E se noutros anos o concurso terá levantado polémicas e suscitado desconfiança, os problemas parecem ter-se agravado este ano: “Houve ilegalidades, ameaças e opacidade no primeiro dia do concurso”, denuncia Nuno Leal, médico interno formado na Faculdade de Medicina da Universidade do Porto.
Internos de Beja fora da lista
Os problemas começaram logo na sexta-feira, quando a ACSS emitiu o mapa de vagas e as listas de candidatos e fixou a abertura das candidaturas para as 14h30 da segunda-feira seguinte. Para esse dia ficou ainda definido que os primeiros a escolher a especialidade seriam os 93 jovens médicos que tiraram uma média entre 89 e 100% no exame de acesso. “Mas o mapa de vagas não era definitivo e faltavam candidatos na lista ordenada”, explicou Nuno Leal ao SOL. No domingo, após as 23 horas, saiu um novo mapa de vagas, onde continuavam a faltar candidatos e foi divulgado um outro calendário, alterando o número de médicos que escolheriam a especialidade no primeiro dia do concurso: em vez dos 93 previstos, apenas 58 efetuariam a escolha, isto é, os médicos com uma média entre 91 e 100%.

• EXCERTO DE DADOS:
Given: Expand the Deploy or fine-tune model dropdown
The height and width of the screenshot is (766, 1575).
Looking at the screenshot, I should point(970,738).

• COMPLETE O SEGUINTE:
[1] Traduza para inglês a seguinte frase do texto sobre o concurso dos médicos internos: “Os problemas começaram logo na sexta-feira, quando a ACSS emitiu o mapa de vagas e as listas de candidatos e fixou a abertura das candidaturas para as 14h30 da segunda-feira seguinte.”
[2] Indique se cada afirmação concorda com o texto sobre o concurso dos médicos internos, respondendo sim ou não e citando as palavras do texto que o decidem: (a) O novo mapa de vagas foi divulgado no domingo depois das 23 horas. (b) No novo mapa de vagas já não faltavam candidatos. (c) Segundo o novo calendário, 93 médicos escolheriam a especialidade no primeiro dia do concurso.
[3] Retome o texto sobre o concurso dos médicos internos a partir da última frase apresentada.

• CONJUNTO DE RESPOSTAS:
[1] The problems began right on Friday, when the ACSS issued the vacancy map and the candidate lists and set the opening of applications for 2:30 p.m. the following Monday.

[2]
(a) Sim: “No domingo, após as 23 horas, saiu um novo mapa de vagas”.
(b) Não: “onde continuavam a faltar candidatos”.
(c) Não: “em vez dos 93 previstos, apenas 58 efetuariam a escolha”.

[3]
Mas o corrupio de mudanças não pararia por aqui: na segunda-feira de manhã, ou seja, no próprio dia de início do concurso, a ACSS publicou um novo horário (atrasando o início da seleção para as 16 horas) e um novo mapa (ainda sem todos os candidatos). “Por exemplo, todos os médicos internos de Beja chegaram a ficar de fora de uma das primeiras listas publicadas, além das vagas de Medicina Geral e Familiar terem ficado por discriminar”, exemplifica Nuno.
O cenário não melhorou nas instalações da Administração Regional de Saúde (ARS) de Lisboa e do Porto quando, à hora marcada, os primeiros médicos internos tentaram inscrever-se nas vagas pretendidas: “O sistema informático não funcionava, pelo que os médicos foram obrigados a inscrever-se em papel. De seguida, a vaga em que se tinham inscrito era comunicada por telefone pelos funcionários. Ora, é uma forma arcaica de trabalhar e passível de bastantes erros”, denuncia Nuno.
No Porto, chegou mesmo a haver candidatos que recusaram inscrever-se neste cenário. “Foram coagidos por funcionários da ACSS a fazê-lo, sob ameaça de perderem a vaga”. Todos acabaram por se inscrever.
‘A ACSS foi de uma teimosia prepotente’
Segundo José Manuel Silva, bastonário da Ordem dos Médicos, não há razões para o início do concurso não ter sido adiado, visto que não estavam reunidas as condições para que decorresse sem incidentes: “A Ordem propôs o adiamento do processo para que quando começasse tudo decorresse com normalidade, porque havia alguns erros nas listas, quer de vagas quer de candidatos, ainda no fim da semana anterior. E deve haver flexibilidade intelectual para reconhecer quando as coisas não estão convenientemente preparadas”.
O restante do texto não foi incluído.